### [SOURCE PASSAGE]

The graph below shows how BIC differences become posterior model probabilities.

Data prep

pp <- bf / (1 + bf)

tinyplot
ggplot2

Show code

plt(pp ~ delta_bic,
    type = "l",
    lw = 2,
    xlim = c(0, -10),
    main = "BIC difference and posterior probability",
    ylab = expression(P(M[1]* "|" * data)),
    xlab = expression("BIC"[1] - "BIC"[0]))

Show code

ggplot(data.frame(delta_bic = delta_bic, pp = pp), aes(x = delta_bic, y = pp)) +
  geom_line(linewidth = 1, color = tableau10[1]) +
  scale_x_reverse(limits = c(0, -10)) +
  labs(
    title = "BIC difference and posterior probability",
    y = expression(P(M[1]* "|" * data)),
    x = expression("BIC"[1] - "BIC"[0]))

Based on these graphs, you can see that BIC differences of 10 or more are very strong evidence that one model is a much better fit than the other³.

³ Of course, you need to make sure than any models you compare are reasonable candidates. For example, models where the future predicts the past might be a great fit to the data, but they should never be estimated in the first place! So things like the AIC and BIC don’t in any way exempt you from having to think scientifically.

### [RECORDS TO USE]
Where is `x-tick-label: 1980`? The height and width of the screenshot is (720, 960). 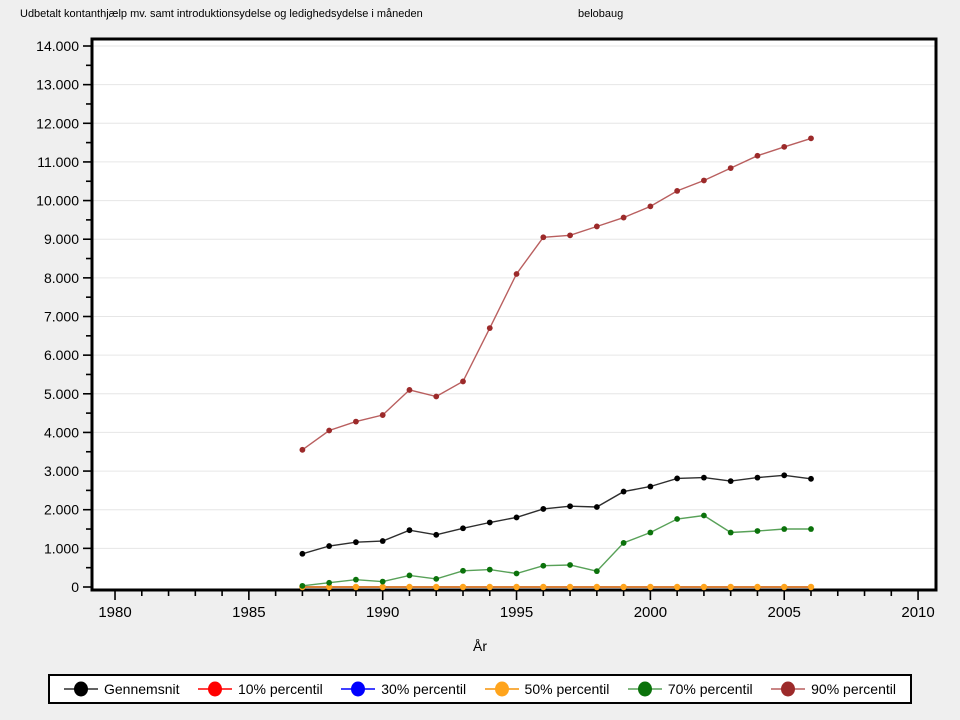 x-tick-label: 1980 is located at coordinates (114, 612).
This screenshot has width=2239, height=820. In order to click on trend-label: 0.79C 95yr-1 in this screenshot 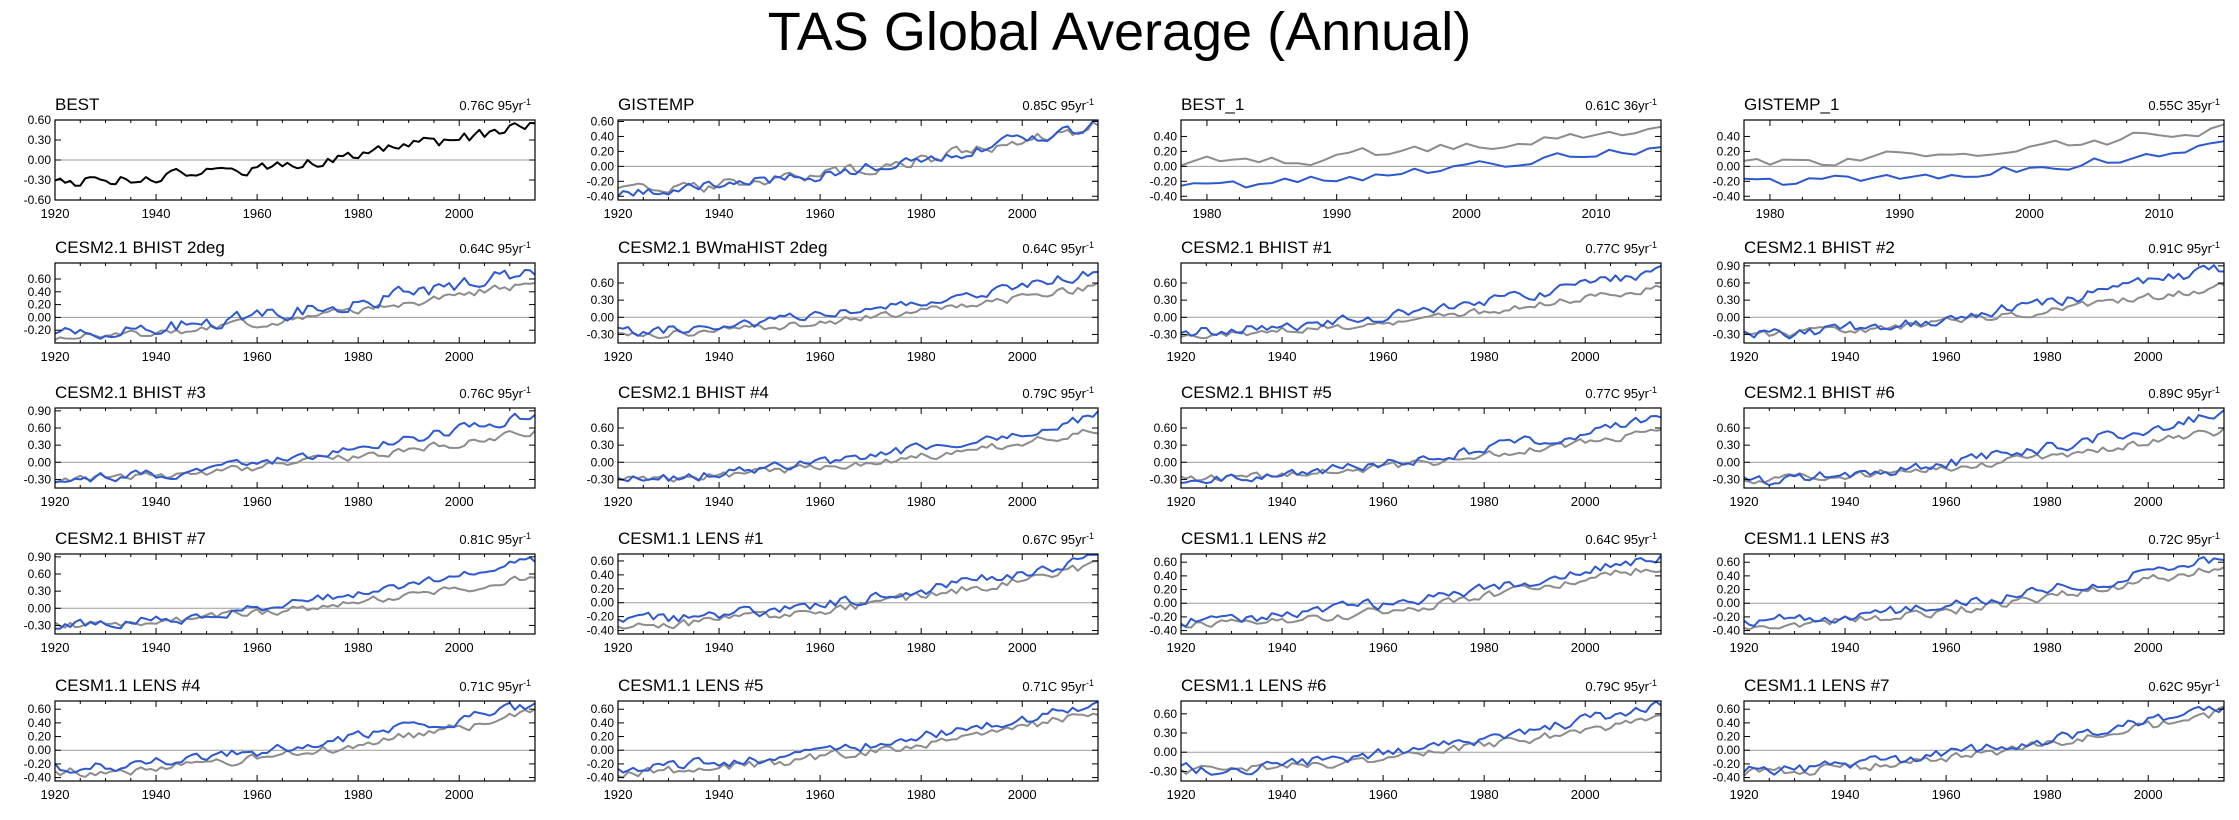, I will do `click(1058, 393)`.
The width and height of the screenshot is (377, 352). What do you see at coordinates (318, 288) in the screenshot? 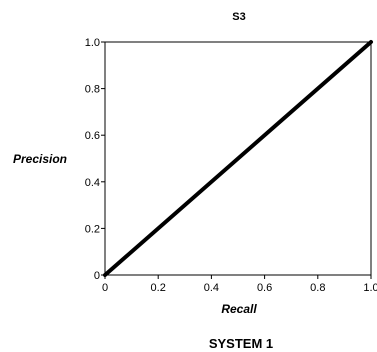
I see `x-tick-label: 0.8` at bounding box center [318, 288].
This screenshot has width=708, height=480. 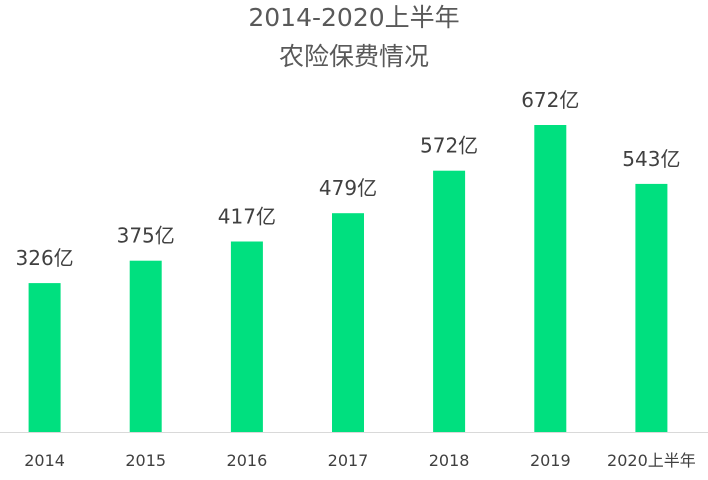 I want to click on data-label-2018: 572亿, so click(x=449, y=146).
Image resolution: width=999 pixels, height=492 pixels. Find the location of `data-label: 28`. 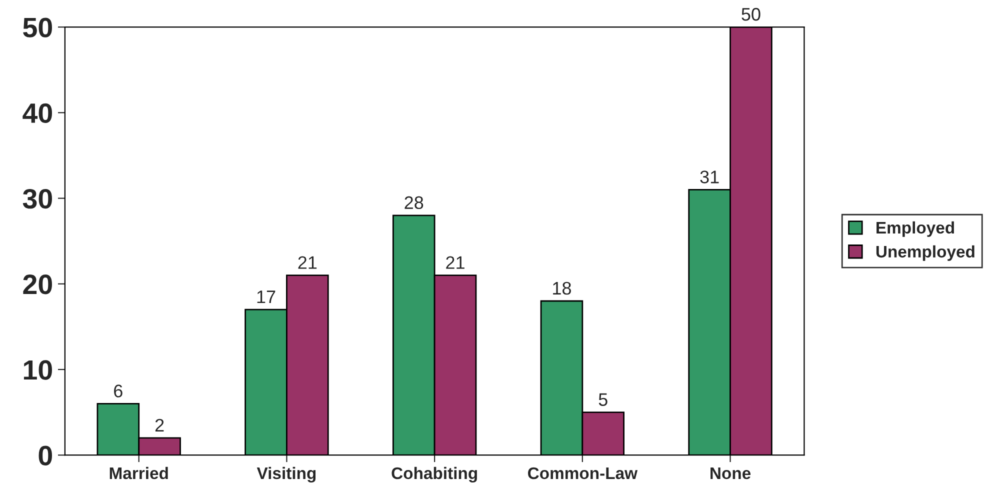

data-label: 28 is located at coordinates (414, 203).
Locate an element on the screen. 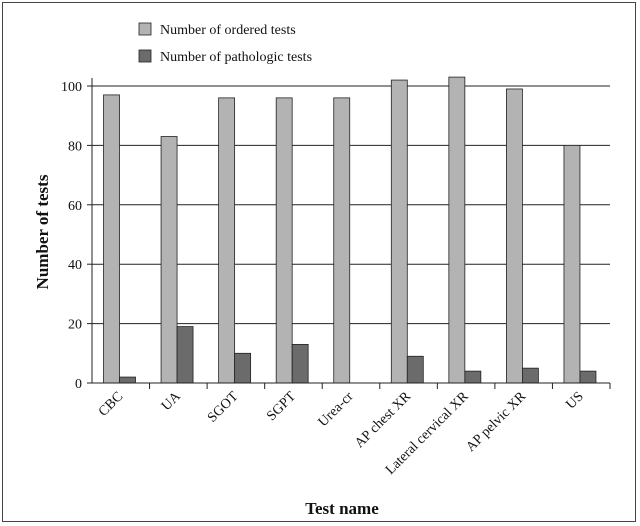 The height and width of the screenshot is (526, 640). x-tick-label: UA is located at coordinates (172, 402).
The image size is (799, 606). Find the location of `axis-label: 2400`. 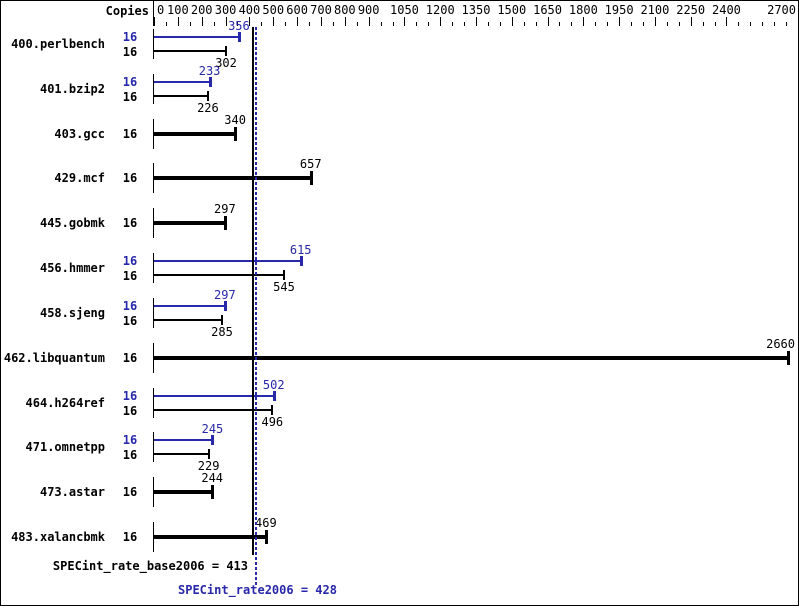

axis-label: 2400 is located at coordinates (726, 10).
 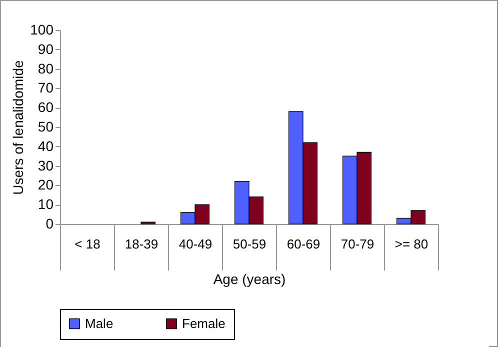 I want to click on legend-label: Male, so click(x=100, y=324).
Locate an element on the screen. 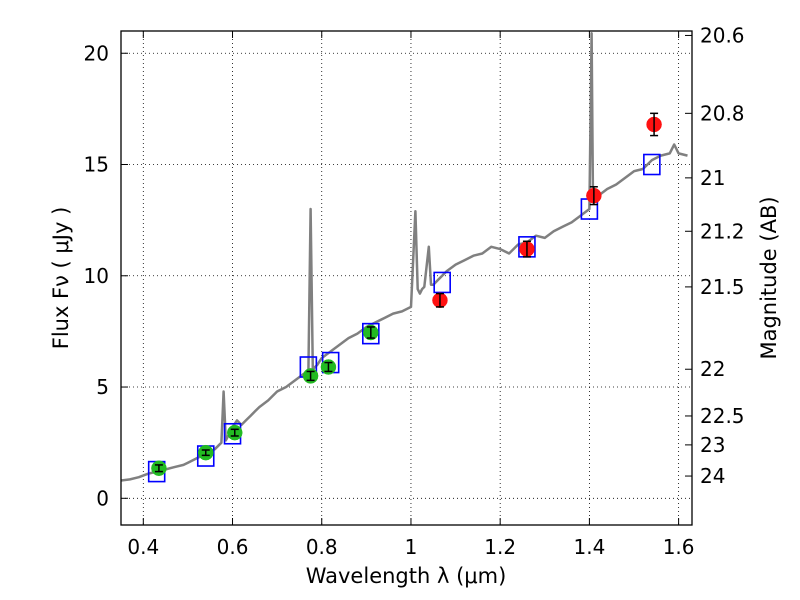  x-tick-label: 0.4 is located at coordinates (143, 547).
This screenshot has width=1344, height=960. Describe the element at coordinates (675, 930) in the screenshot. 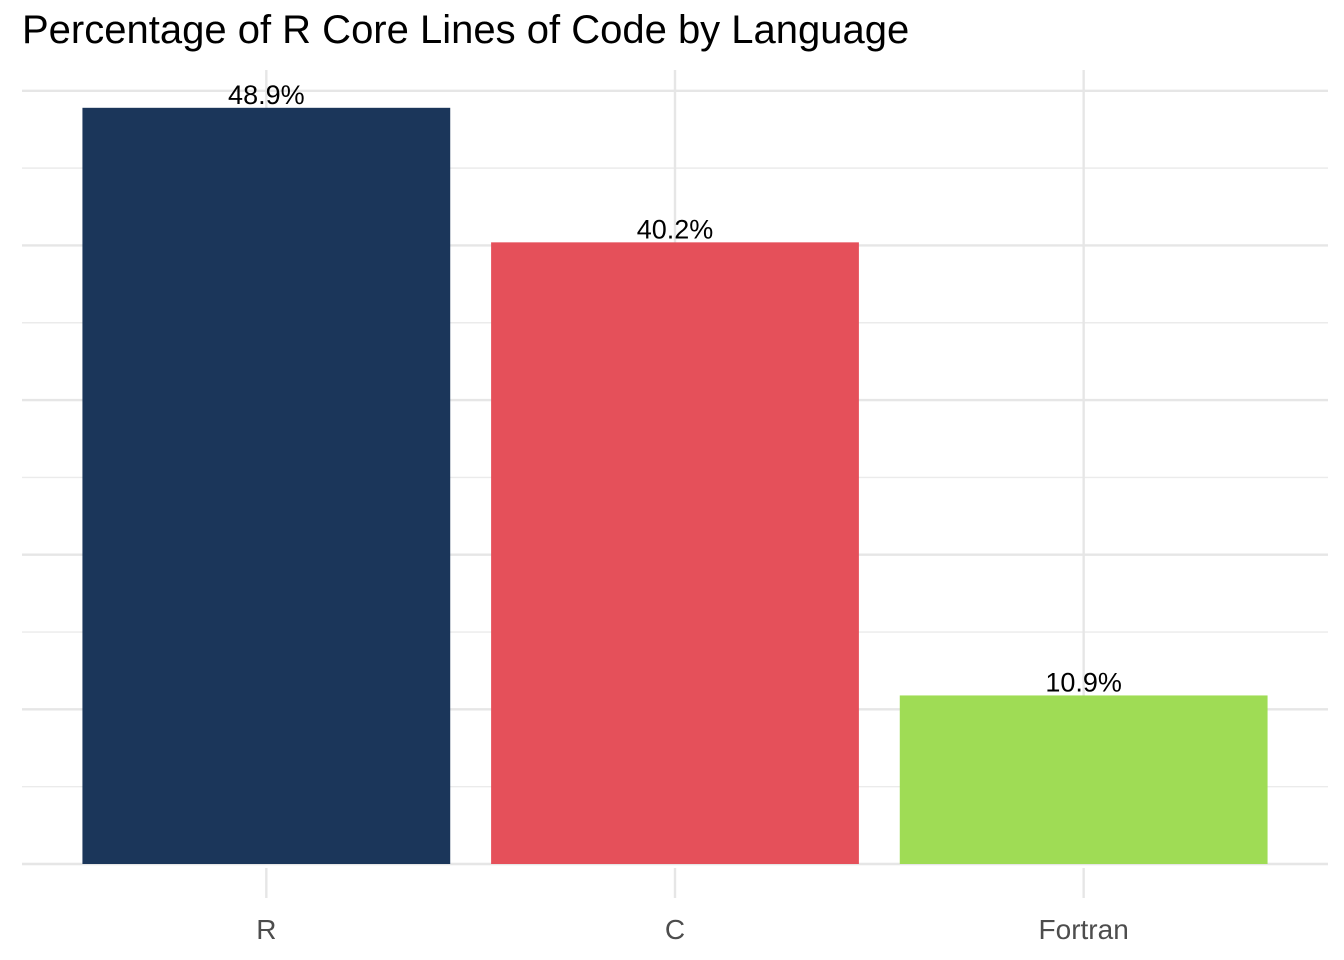

I see `x-tick-label-c: C` at that location.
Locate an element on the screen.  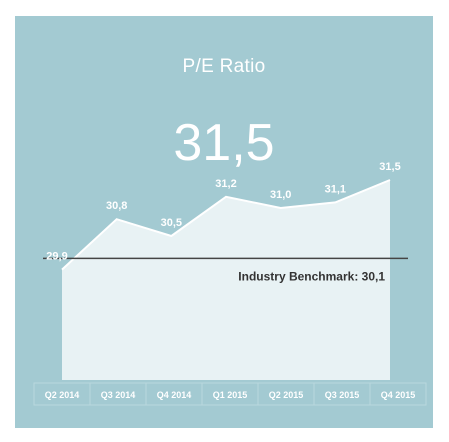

### [PROBLEMS TO WORK ON]
- 1) Output the records starting with the line containing "This screenshot has width=1344, height=960." and going on through the final line of the records, leaving out the pictures.
- 2) Write the next part of the passage on BIC differences, picking up after its last sentence.
The records bear no relation to the passage on BIC differences.

### [RESULTS IN ORDER]
- 1)
This screenshot has width=1344, height=960. Describe the element at coordinates (675, 930) in the screenshot. 

I see `x-tick-label-c: C` at that location.
Locate an element on the screen.  

- 2)
Implied p-values

As I discussed above, we don’t use AIC and BIC to control Type I error like we do for null hypothesis tests. Nevertheless, here are the p-values implied by the “take the lower” BIC decision rule.

Data prep

bic_to_p <- expand_grid(
  delta_k = 1:5,
  n = c(25, 100, 400, 1600)) |>
  rowwise() |>
  mutate(p = 2 * (1 - pnorm(sqrt(log(n) * delta_k))),
         logp = log10(p))

tinyplot
ggplot2

Show code

plt(p ~ delta_k | factor(n),
    data = bic_to_p,
    type = "b",
    main = "BIC model preference and implied p-value",
    sub  = "Reference lines at .05 and .01",
    ylab = "LRT p-value",
    ylim = c(0, .08),
    xlab = expression(Delta * "k"),
    legend = list("bottomright!", title = "N"))
plt_add(type = type_hline(h = .05), lty = 2, col = "darkgray")
plt_add(type = type_hline(h = .01), lty = 2, col = "darkgray")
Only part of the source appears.